Musste der Wein sein.

„Jaja“, grinste Sabine. „Aber nun zu den Nachrichten des Tages: Er soll mit Drogen erwischt worden sein und ist angeblich mit nem fünf Jahre älteren Mädchen zusammen!“

Lena stockte der Atem. Für einen Moment wusste sie nicht, was schlimmer war.

Fünf Jahre älteres Mädchen? Moritz war siebzehn, das würde bedeuten, SIE war..

„Was für Drogen?“ Lena versuchte ruhig zu bleiben und ganz unbeteiligt nachzuhaken, aber sie konnte ihrer Freundin nichts vormachen.

„Geht es Dir nicht gut? Mensch Süße, Du bist leichenblass mit roten Flecken…“

„Das ist der Wein. Ich vertrage doch nicht soviel. Mir ist auch ganz heiß und ein wenig übel. Ich glaube, ich gehen mal eben zur Toilette.“

Als Lena sich vornüber beugte und in den Spiegel sah, erschrak sie. Was war nur los mit ihr? Sie konnte sich unmöglich so auffällig benehmen. Einerseits mimte sie die besorgte Pädagogin, die sich eines sorgenvollen Schützlings angenommen hatte und im nächsten Moment spielte ihr Körper verrückt, wenn sie nur an ihn dachte. Der Körper einer Frau.. dachte sie verzweifelt. Ihr Körper, der sich nach jungem frischen Fleisch sehnte, nach neuer Hingabe, unerwarteten Berührungen…

Bist Du verrückt? schimpfte sie sich. Du kannst unmöglich in einen Schüler verknallt sein, es darf nicht sein und es ist völlig krank! Pädophile nennt man sowas. Das machen doch nur Männer…mit kleinen Mädchen… Du bist eklig, Lena Hagedorn! Ab jetzt betrachtest Du das wieder ganz normal. Er ist ein Schüler, Du seine Lehrerin, er damit Dein Schutzbefohlener und darf nicht in ein abhängiges Verhältnis!... Verhältnis – wie das schon wieder klang..

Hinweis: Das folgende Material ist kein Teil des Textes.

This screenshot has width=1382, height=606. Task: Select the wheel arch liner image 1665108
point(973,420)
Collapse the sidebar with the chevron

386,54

Lena stellte den Wasserhahn an und ließ sich zunächst das kühle Nass eine zeitlang über die Pulsadern laufen. Anschließend fing sie eine kleine Menge mit den Händen auf und kühlte ihr Gesicht.

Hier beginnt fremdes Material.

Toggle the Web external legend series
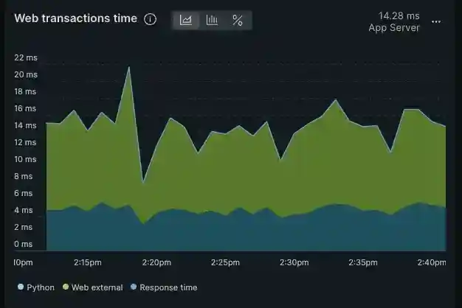 [92, 287]
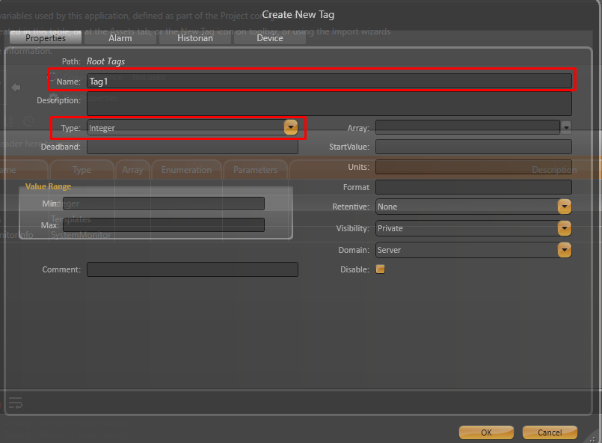The width and height of the screenshot is (602, 443).
Task: Click the Name field containing Tag1
Action: 329,82
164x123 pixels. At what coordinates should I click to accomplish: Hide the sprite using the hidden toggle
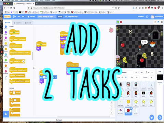126,77
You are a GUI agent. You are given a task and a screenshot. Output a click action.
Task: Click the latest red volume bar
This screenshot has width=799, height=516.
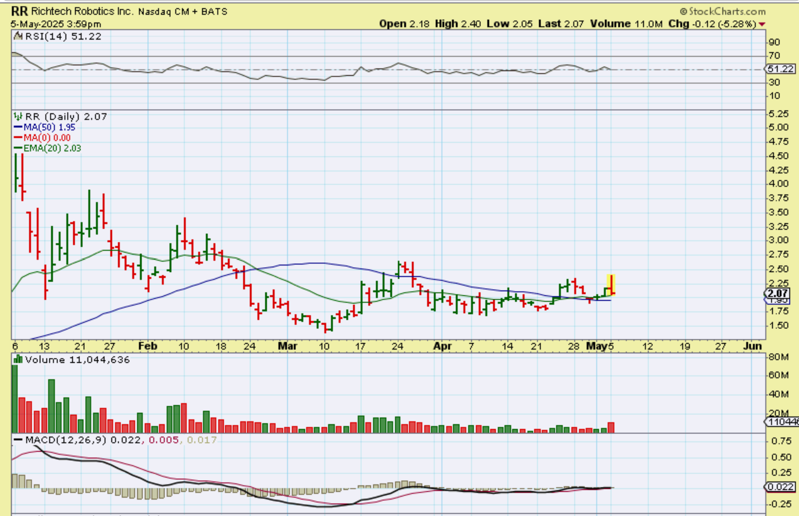(x=611, y=427)
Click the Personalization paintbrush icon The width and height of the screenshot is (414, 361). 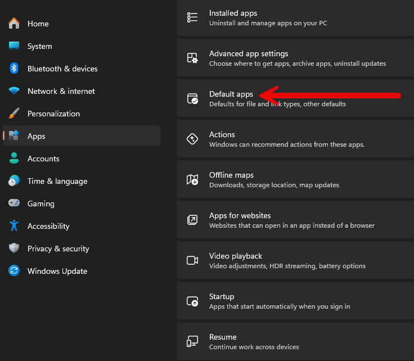14,114
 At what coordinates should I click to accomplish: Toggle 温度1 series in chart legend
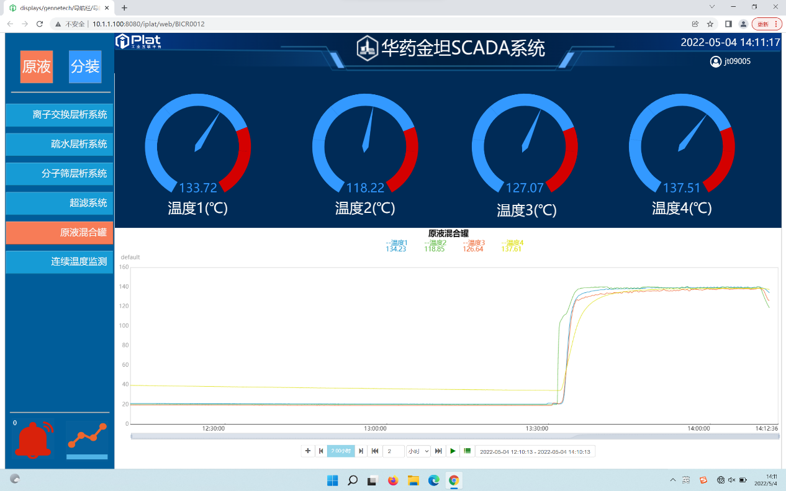point(396,243)
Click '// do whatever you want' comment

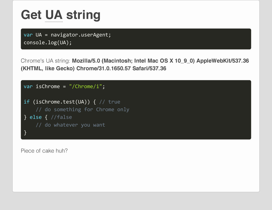click(70, 125)
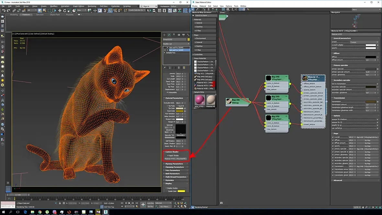Click the Auto Key button
382x215 pixels.
[x=150, y=203]
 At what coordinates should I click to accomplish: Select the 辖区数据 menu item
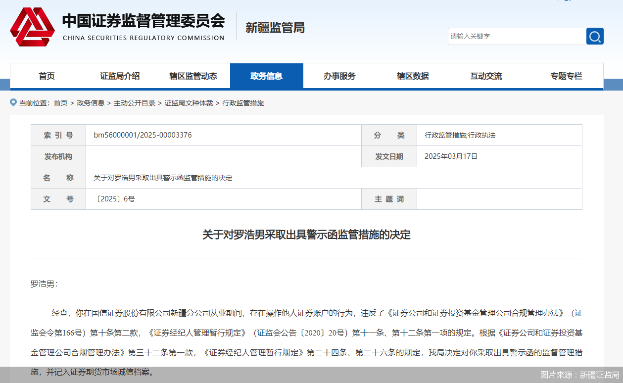click(413, 76)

Als sie wieder zu den anderen zurückkehrte, hatten alle drei ein anderes Thema angeschnitten und nur Sabine sah sie einen kurzen Moment sorgenvoll an. Ahnte sie etwas?

 

„Ihre Sprechstunde müssen sie auf die achte Stunde verlegen!“ Dieser Satz war das erste, was Lena im Lehrerzimmer entgegenschlug. Die neue Schulleitung war nicht gerade ein Ausbund an Freundlichkeit. Und einen richtigen Zeitpunkt wollte die Direktorin wohl auch nicht suchen, um ihr diese erschütternde Neuigkeit mitzuteilen.

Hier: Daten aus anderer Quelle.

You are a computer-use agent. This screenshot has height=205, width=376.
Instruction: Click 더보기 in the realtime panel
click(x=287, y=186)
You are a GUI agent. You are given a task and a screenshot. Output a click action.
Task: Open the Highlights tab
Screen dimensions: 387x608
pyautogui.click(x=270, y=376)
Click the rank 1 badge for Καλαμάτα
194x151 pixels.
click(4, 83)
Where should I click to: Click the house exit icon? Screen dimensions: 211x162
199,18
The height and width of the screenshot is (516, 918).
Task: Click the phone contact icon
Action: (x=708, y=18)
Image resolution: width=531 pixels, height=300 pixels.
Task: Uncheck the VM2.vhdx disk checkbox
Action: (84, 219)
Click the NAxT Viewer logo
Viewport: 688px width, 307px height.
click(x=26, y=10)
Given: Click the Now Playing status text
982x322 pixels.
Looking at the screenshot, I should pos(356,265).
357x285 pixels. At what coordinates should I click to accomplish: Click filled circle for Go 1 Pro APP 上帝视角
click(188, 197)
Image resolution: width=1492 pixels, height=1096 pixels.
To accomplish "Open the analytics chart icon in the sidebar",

Achte Stunde? Da kam kein Mensch in die Vertrauenslehrer-Sprechstunde.

Die meisten hingen in der Mensa herum, erledigten bereits Hausaufgaben, wenn sie danach noch Unterricht oder Arbeitsgemeinschaften hatten oder wollten nur nach Hause.

„Aber die achte Stunde ist sehr ungünstig..“ setzte Lena zur Verhandlung an, wurde jedoch sofort unterbrochen. Es gab neben einem strengen Blick eine Geste, die sie sofort ihre Widerrede einstellen ließ.

Mürrisch ging sie den Flur entlang zu ihrem Klassenraum.

Er lehnte lässig neben der Tür an der Wand und grinste frech. Seine Haare sahen etwas wild aus, der Pony fiel ihm leicht in die Augen. Als er ihn mit seinen langen Fingern zurückstrich und sie ansah, merkte Lena, dass er balzte. Er wusste genau was er tat und wie er seine Reize einsetzen musste. Sie lächelte zurück. Jetzt nur professionell bleiben, dachte sie, während ihr Herz wild klopfte.